**TASK:**
Please state in a single number how many lines of the entries below include the word "blue".

**DATA:**

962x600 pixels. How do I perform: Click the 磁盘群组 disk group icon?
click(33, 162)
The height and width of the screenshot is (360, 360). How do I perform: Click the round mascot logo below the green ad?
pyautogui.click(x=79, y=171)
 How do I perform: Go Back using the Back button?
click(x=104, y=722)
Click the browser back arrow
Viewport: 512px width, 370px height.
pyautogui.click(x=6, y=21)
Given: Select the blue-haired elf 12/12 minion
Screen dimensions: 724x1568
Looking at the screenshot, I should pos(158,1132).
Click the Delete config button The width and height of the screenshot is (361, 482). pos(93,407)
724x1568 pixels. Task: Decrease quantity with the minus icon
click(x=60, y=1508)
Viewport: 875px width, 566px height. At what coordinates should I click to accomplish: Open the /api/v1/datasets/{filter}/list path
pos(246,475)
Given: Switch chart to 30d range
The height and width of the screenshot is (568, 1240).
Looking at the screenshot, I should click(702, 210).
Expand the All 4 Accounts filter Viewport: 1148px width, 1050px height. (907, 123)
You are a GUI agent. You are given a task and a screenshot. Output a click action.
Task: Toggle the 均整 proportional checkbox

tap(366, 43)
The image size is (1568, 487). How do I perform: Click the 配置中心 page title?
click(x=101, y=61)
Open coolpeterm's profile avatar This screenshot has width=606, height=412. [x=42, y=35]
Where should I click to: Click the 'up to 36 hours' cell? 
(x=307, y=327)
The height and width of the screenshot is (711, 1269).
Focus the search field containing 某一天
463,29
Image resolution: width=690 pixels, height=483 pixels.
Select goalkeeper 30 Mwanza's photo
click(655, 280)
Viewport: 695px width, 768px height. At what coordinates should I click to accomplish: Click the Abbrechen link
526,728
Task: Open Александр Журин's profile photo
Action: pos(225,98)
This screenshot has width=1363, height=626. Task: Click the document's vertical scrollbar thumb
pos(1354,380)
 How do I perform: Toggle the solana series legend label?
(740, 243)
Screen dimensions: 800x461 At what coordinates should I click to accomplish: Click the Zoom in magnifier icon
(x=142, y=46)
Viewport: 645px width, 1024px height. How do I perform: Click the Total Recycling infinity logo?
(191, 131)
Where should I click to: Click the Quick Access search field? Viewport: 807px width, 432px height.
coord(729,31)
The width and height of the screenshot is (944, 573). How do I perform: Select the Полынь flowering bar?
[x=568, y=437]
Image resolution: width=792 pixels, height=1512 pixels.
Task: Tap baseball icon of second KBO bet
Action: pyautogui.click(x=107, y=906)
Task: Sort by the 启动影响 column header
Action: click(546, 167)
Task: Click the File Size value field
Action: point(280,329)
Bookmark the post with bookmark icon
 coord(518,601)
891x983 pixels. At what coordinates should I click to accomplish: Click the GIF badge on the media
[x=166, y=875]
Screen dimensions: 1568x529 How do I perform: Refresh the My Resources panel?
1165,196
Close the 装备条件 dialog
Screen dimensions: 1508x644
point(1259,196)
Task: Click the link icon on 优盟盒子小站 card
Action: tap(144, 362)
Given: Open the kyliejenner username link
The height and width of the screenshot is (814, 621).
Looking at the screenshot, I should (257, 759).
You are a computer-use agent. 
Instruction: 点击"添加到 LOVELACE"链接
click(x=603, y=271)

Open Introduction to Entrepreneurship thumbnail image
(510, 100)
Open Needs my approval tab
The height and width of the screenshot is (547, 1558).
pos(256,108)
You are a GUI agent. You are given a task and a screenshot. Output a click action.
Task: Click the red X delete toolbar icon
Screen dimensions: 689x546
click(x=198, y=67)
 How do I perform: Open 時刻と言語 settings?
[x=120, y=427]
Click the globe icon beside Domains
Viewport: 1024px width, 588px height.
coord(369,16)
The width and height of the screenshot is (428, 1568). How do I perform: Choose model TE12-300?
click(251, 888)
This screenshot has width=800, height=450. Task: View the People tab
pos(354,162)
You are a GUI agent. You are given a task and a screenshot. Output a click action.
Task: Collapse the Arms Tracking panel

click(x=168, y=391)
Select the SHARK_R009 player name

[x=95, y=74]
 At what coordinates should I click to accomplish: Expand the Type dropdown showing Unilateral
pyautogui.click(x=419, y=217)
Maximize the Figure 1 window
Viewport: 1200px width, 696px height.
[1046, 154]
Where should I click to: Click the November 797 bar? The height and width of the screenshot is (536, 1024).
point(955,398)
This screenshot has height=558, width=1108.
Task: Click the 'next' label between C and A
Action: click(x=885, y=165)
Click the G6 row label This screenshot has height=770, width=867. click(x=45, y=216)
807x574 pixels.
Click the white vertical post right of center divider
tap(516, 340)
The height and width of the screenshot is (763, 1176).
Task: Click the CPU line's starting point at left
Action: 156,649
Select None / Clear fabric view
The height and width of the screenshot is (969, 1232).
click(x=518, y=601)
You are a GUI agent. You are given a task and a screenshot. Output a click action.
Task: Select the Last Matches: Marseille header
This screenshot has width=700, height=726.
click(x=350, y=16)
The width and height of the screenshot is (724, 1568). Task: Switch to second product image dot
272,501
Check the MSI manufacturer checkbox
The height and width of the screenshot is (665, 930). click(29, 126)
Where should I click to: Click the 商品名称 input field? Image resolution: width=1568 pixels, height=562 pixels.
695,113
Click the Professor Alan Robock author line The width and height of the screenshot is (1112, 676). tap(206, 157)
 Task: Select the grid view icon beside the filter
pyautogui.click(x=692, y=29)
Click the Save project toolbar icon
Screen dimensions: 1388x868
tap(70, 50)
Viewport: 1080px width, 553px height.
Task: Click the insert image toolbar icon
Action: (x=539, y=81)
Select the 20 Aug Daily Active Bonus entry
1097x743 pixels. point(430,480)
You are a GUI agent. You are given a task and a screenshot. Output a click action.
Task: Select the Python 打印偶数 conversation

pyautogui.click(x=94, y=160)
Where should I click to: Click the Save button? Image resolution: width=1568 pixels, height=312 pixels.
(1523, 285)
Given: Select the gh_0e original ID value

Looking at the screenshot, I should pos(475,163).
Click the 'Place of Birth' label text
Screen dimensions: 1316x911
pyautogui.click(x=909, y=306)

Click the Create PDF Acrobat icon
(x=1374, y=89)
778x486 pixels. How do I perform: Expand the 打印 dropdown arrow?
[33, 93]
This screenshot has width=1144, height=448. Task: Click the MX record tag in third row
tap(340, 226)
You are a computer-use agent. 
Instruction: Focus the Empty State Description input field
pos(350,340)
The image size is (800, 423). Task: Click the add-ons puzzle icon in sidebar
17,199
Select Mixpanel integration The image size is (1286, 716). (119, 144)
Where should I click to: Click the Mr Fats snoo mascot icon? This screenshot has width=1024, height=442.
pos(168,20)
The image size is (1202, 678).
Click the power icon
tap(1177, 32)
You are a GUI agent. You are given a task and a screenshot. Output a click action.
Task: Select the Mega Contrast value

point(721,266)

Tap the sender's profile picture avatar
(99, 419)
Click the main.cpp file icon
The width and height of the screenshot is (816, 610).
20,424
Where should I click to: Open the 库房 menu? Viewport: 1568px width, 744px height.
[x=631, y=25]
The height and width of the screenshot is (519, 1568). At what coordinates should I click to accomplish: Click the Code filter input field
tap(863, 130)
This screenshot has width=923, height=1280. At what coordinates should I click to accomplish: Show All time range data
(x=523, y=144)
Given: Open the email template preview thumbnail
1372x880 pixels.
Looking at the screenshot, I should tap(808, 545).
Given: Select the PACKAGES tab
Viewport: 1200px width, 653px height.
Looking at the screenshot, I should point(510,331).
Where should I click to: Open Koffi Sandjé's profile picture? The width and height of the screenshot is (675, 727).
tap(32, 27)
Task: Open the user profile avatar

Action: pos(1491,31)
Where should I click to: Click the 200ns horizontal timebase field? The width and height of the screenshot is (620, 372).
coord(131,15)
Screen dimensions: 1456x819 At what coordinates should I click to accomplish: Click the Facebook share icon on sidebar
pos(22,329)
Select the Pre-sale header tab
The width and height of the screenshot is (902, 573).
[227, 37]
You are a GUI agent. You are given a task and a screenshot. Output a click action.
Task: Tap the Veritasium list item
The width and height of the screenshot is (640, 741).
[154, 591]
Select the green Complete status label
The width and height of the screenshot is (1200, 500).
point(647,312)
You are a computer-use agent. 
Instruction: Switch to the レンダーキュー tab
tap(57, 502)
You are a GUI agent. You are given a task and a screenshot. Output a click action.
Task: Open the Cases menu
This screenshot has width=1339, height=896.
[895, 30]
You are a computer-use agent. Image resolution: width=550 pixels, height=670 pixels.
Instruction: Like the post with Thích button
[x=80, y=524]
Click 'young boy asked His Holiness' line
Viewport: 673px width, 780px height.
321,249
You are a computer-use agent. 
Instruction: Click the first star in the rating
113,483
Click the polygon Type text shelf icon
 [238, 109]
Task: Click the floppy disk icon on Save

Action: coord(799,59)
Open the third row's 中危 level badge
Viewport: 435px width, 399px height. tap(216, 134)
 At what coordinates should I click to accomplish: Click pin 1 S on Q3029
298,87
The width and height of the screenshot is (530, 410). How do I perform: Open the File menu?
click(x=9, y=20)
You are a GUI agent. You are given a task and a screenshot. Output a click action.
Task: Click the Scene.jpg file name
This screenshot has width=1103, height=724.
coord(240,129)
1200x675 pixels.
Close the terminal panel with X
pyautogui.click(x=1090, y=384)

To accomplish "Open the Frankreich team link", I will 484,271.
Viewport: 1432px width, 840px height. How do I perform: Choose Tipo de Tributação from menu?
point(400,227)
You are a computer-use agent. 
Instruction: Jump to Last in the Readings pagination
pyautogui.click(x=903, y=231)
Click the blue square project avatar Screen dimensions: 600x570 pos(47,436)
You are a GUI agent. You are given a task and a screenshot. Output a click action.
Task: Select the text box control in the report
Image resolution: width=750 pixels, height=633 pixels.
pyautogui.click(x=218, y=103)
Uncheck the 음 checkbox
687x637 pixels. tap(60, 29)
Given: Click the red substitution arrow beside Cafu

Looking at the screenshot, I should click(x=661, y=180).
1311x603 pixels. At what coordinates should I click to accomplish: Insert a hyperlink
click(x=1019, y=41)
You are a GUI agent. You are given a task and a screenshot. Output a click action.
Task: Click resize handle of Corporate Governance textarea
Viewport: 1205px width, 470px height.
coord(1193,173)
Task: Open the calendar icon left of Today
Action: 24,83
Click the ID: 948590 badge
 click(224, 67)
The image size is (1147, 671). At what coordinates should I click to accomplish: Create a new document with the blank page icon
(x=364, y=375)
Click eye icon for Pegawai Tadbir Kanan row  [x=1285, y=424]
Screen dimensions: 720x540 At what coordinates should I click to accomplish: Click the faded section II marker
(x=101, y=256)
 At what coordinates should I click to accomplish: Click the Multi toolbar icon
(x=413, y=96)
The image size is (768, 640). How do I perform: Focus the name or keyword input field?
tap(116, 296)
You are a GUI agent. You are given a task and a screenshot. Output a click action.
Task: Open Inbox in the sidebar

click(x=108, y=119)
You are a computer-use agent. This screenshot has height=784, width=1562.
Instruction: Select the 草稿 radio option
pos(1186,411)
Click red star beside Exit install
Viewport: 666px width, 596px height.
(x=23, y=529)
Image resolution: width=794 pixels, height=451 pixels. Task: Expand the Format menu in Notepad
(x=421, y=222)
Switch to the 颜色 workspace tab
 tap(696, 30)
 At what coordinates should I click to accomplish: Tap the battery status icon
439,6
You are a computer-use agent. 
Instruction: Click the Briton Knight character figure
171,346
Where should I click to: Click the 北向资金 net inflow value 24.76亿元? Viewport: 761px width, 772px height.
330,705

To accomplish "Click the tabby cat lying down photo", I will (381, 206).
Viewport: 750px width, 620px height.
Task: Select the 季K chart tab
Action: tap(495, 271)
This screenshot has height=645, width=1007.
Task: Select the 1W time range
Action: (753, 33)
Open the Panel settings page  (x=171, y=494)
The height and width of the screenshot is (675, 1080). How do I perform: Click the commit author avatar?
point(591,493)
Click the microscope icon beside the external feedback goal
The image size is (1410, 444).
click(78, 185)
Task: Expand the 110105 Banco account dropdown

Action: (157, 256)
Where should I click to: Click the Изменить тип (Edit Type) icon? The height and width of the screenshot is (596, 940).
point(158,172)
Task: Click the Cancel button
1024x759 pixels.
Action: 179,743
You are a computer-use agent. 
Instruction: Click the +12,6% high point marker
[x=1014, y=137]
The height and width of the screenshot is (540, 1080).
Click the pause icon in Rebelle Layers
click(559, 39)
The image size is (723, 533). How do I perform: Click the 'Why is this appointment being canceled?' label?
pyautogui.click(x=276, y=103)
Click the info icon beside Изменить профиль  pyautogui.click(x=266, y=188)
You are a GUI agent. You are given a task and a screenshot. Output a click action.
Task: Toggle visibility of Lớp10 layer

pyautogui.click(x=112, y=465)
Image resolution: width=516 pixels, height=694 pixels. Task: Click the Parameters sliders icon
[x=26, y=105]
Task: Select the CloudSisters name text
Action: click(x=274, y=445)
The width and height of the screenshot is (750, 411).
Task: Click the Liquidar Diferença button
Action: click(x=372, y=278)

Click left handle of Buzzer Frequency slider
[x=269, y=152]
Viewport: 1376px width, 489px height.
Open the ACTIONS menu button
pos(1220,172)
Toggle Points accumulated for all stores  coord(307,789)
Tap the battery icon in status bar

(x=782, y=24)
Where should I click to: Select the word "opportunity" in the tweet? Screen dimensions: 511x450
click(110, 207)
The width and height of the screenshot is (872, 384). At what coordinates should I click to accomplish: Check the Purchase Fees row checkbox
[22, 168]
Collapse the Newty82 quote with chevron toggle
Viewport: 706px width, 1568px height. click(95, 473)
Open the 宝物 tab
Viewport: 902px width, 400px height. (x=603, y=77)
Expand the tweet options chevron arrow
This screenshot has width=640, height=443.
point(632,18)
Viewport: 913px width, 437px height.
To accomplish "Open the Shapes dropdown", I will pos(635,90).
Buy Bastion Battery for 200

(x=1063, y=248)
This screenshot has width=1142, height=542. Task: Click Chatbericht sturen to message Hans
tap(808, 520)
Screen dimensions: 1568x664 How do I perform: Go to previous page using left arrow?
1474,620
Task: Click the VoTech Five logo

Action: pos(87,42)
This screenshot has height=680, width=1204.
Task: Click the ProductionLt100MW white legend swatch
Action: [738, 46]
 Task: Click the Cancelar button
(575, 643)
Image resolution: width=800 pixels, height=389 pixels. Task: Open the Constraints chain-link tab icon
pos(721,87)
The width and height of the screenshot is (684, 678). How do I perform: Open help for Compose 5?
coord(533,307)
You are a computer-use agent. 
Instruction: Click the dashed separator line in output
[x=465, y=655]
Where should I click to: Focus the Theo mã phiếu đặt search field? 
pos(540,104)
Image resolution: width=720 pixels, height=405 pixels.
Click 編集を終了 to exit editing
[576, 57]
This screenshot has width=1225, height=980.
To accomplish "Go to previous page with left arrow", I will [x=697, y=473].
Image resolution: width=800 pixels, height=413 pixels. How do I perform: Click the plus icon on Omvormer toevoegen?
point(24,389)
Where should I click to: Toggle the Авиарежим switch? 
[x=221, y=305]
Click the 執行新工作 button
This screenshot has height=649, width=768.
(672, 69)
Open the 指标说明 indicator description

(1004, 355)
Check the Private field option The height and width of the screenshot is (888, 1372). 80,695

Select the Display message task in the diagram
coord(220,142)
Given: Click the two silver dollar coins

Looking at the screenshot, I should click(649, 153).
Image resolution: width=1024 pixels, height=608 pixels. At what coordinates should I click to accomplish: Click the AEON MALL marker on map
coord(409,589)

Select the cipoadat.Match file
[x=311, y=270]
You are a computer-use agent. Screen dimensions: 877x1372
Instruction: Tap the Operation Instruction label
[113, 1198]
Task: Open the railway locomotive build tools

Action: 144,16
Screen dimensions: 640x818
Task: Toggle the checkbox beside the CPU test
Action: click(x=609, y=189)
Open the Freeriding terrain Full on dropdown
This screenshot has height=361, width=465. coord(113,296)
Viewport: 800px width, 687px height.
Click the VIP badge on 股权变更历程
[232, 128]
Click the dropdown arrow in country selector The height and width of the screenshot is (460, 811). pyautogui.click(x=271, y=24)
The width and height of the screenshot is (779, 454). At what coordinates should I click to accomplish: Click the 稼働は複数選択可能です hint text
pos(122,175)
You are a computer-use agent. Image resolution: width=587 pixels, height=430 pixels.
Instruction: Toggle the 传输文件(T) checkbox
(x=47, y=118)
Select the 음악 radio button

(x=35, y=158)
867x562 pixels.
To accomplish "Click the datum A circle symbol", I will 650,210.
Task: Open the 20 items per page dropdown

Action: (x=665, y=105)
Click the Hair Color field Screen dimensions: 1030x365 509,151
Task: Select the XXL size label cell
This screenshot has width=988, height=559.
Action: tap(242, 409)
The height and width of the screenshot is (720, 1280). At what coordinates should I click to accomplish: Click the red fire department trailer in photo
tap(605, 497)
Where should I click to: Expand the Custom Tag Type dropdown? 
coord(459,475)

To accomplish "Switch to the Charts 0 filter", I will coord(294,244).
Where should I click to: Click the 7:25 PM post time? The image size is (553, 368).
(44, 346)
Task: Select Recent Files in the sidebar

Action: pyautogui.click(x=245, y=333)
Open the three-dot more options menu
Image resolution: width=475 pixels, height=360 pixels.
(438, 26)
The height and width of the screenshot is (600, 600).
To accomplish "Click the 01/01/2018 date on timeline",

**ANSWER TO THE EXERCISE:**
2